Mary Medlicott, Storyteller and Author - Storyworks

Storytelling Starters ~ What next?

Pinch, punch, first of the month – and no return!

It’s what we used to say when kids, the first two words accompanied by the corresponding actions of pinching and punching (but not too hard!). The final words, ‘and no return’, were the warning to the person you were speaking to. They had to be taken seriously: your friend mustn’t do the rhyme back. At their peril!

Oh, the things we said as children. ‘Daresie’ was another – except how on earth do you write that word down?

Daresie, daresy? It was the challenge. Dare you to jump in that pond (where there might be monsters lurking in the depths waiting to come up and bite you). Dare you to jump off the quay (even though the tide is too low and you might find yourself bashing the bottom). Dare you to go and tell teacher what that naughty boy just said. Dare you to give him a kiss.

Dare you to swim across to Lampit across the other side of the harbour. The rocks there are black. The sun never reaches. Have you got the courage? Could you do it? Might a sea snake not come up from the depths and bite you while you’re on your way over? But are there such things as sea snakes? Do you get them in Welsh waters?

Daresy, daresie? What are the challenges now? Can I manage to get to the hospital without my left leg giving up on me?  Take a taxi? Surely no need. It’s not far to the bus-stop. But why not a taxi? No, I’d rather do it myself.

You calculate the risks. What’s the worst that could happen? Loss of pride? Exhaustion? You carry on calculating. Surely someone would help you if you fell in a heap on the floor? But it’s really not likely that you’ll fall, is it? Surely that’s just you worrying.

So the internal dialogues continue. And not necessarily about difficult situations. Sometimes, more often, they’re  about how best to spend the next available piece of time. Making that phone call to a friend? Cleaning a bit of the house? Going to the shop to get food for supper? Or what’s appropriate to be wearing or saying at some upcoming event?
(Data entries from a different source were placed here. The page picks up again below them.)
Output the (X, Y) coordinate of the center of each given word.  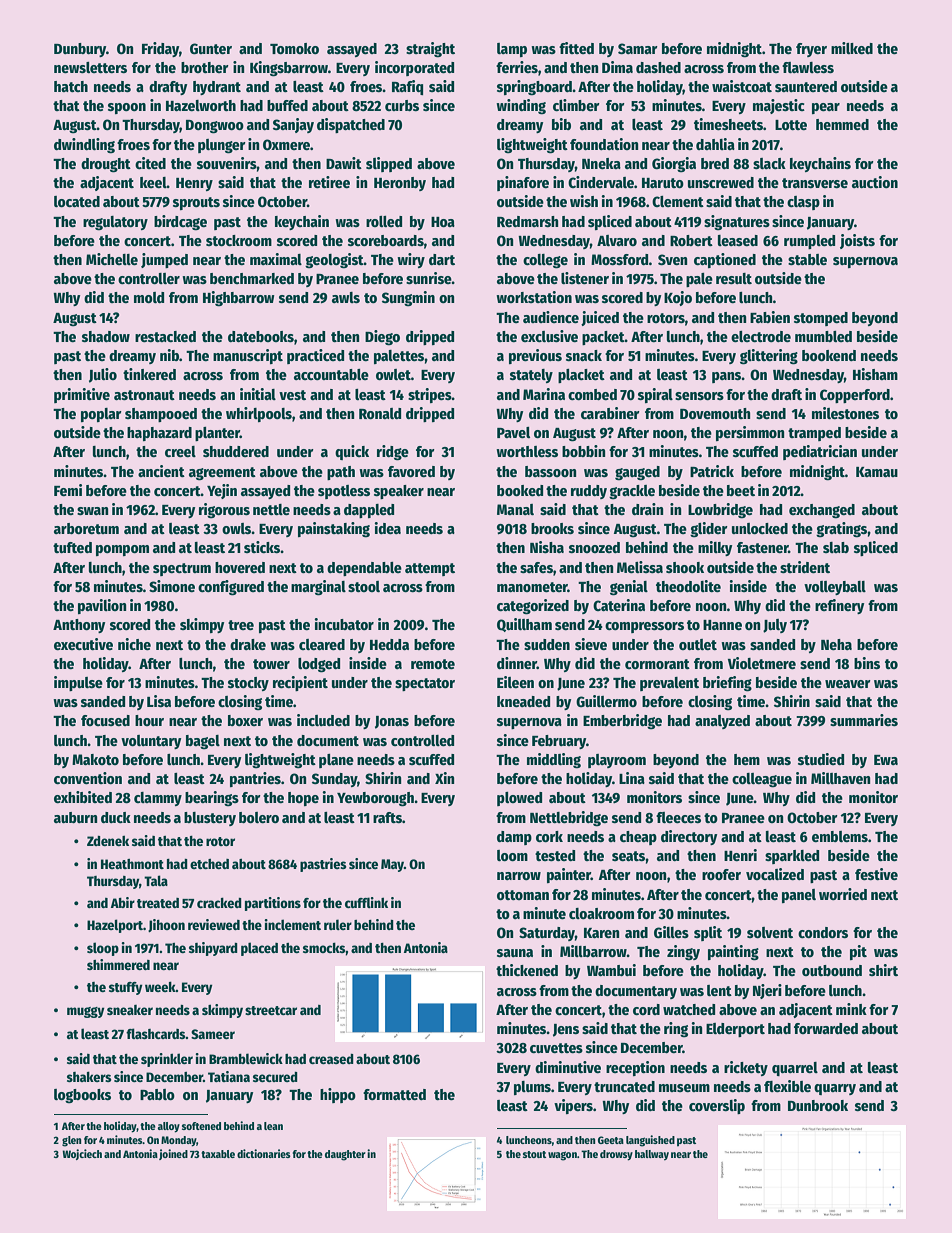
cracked (219, 902)
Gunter (211, 48)
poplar (101, 415)
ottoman (523, 895)
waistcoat (742, 86)
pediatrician (820, 452)
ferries (517, 67)
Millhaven (840, 778)
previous (535, 356)
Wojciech (82, 1154)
Or, in my case, how the story I’m writing in my head might end?

And that’s where I’ll end for today. The world is full of possibilities. May February provide us all with some good ones. For instance, it occurs to me now that since we’re planning to be in Wales in time for March 1st, there’ll be plenty of chances of walking along beside the sea on a Pembrokeshire beach and finding one or two odd or interesting things on the sand.

PS: The lovely colour of a rusting chain, the gorgeously ugly face provided by a crab and the delicate colour of the inside of a clamshell: these are treasured finds from Pembrokeshire beaches.